Williams is credited with the revival of symphonic film scores, especially with his work on “Star Wars” and “Indiana Jones.” Rather than pausing for an intermission as the program indicated, Williams delighted the audience with a preview of Helena’s theme from “Indiana Jones and the Dial of Destiny,” set to premiere June 30. This may be the fifth installment of the franchise, but Williams joked that it felt like the tenth.
Played by Phoebe Waller-Bridge, Helena has been teased as a 1940s “femme fatale” who smokes and drinks, yet still remains beautiful. Though the song began delicately, it swelled with beautiful bouts of emotion, comparable to the themes of Rey and Leia in “Star Wars.” As Mutter’s violin fluttered over the twinkling track, the audience became immersed in the timeless tale of America’s favorite archeologist.
The second half of the program featured a sundry selection of Williams’ film scores, from “Hook” to “Cinderella Liberty.” During “The Duel” from “The Adventures of Tintin,” the music reflected a lively, animated battle. The scene need not be playing over the symphony’s head to evoke the popping off of buttons and the action-packed conflict.
Mutter returned to Williams’ side for “Hedwig’s Theme” from “Harry Potter,” and though the track was immediately recognizable to the cheering crowd, Mutter’s performance lent it new life. Eyes remained fixed on her every move, tracking where her fast-paced, sizzling energy would lead her next. Magnificently nostalgic, the performance sprinkled Davies Symphony Hall with some much-needed Hogwarts magic.
No Williams appearance would be complete without “Star Wars;” attendees dressed in intergalactic attire and wielding lightsabers attested to the anticipation. With the program’s scheduled finish of “Throne Room and Finale” from “Star Wars Episode IV: A New Hope,” the SF Symphony more than rose to the occasion, bringing the film’s famous leitmotifs and jubilant themes to life with enchanting synchrony.

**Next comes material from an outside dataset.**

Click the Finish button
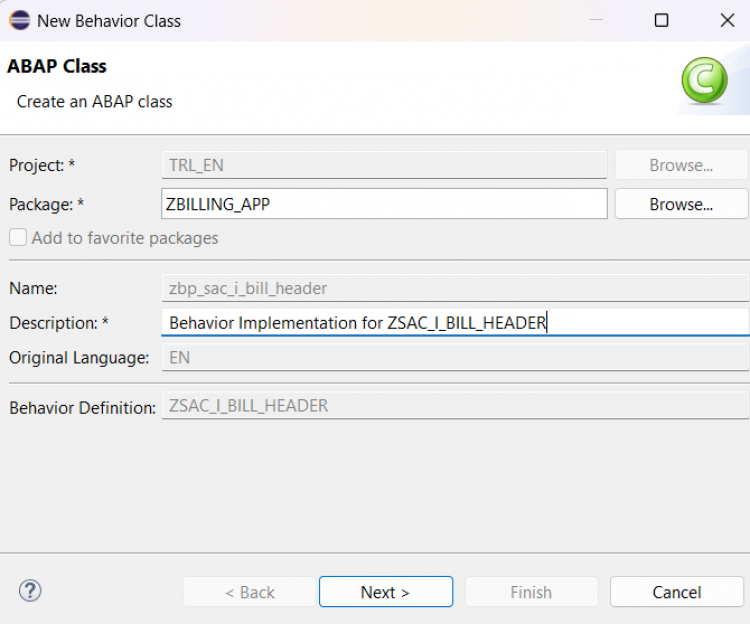Screen dimensions: 750x624 (x=531, y=592)
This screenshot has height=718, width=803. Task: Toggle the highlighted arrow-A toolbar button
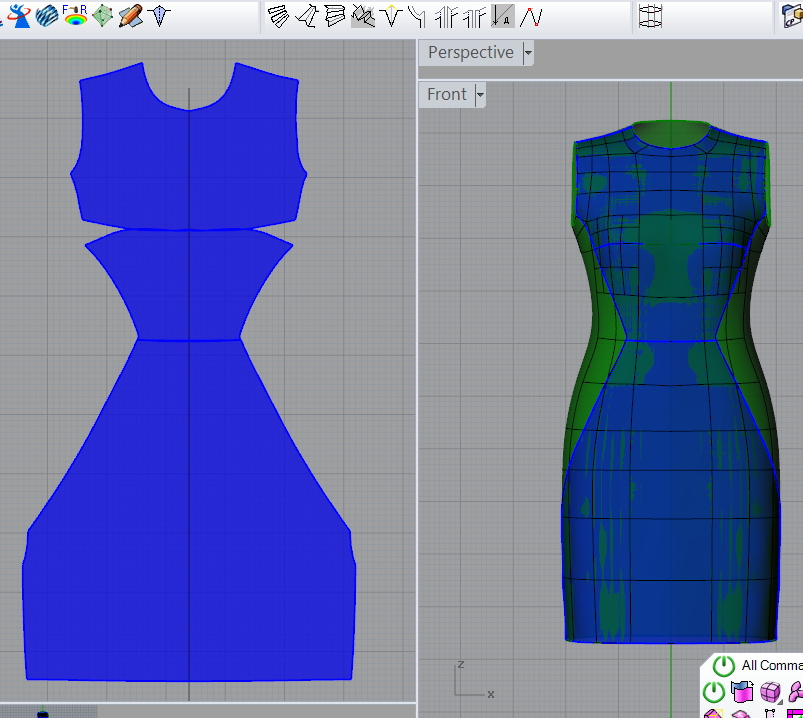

Williams’ career spans over five decades, and while he already has an impressive body of work behind him, he continues to compose. Although he teased leaving the stage several times, even holding his hands to his ears to indicate he would soon go to sleep, he returned for encore after encore, ultimately ending with “The Imperial March” from “Star Wars.” Darth Vader’s famous cue may not be the way people expected to conclude the day of love, but the fan favorite was welcome nonetheless.
From Mutter’s adoring gaze to the audience’s countless standing ovations, one thing was clear in Davies Symphony Hall: Williams is beloved. Perhaps he was the Valentine everyone needed.